BEGIN EXCERPTED RECORDS
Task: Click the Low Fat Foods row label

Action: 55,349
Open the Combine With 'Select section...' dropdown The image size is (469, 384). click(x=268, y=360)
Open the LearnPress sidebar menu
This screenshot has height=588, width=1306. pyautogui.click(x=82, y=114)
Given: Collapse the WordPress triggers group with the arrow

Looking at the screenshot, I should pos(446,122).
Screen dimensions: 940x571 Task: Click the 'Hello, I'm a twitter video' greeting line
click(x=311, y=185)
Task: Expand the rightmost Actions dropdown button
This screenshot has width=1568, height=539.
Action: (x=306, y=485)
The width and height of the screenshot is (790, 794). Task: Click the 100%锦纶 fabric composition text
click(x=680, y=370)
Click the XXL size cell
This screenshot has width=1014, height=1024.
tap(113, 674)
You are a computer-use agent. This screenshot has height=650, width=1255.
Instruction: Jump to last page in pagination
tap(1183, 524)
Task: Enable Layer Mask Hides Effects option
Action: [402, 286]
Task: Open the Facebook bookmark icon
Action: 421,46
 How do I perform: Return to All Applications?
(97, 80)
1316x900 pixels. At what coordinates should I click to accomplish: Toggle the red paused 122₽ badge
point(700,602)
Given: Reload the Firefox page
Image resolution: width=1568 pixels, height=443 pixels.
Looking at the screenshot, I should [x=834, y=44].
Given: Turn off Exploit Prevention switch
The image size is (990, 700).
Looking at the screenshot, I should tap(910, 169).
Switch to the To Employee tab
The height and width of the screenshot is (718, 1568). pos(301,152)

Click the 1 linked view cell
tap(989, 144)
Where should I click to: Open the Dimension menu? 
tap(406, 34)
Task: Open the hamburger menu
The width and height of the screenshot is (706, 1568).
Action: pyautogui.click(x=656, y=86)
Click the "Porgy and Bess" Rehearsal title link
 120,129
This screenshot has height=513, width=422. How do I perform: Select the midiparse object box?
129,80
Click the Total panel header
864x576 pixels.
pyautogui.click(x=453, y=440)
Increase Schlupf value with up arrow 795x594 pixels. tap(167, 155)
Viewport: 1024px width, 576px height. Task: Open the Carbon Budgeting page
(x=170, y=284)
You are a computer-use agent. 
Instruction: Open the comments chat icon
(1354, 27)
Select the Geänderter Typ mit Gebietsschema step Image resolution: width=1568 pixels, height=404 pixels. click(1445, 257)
END EXCERPTED RECORDS
### THE PROBLEM:
What lines in the data hold the word "dropdown"? Return them.

### SOLUTION:
Open the Combine With 'Select section...' dropdown The image size is (469, 384). click(x=268, y=360)
Task: Expand the rightmost Actions dropdown button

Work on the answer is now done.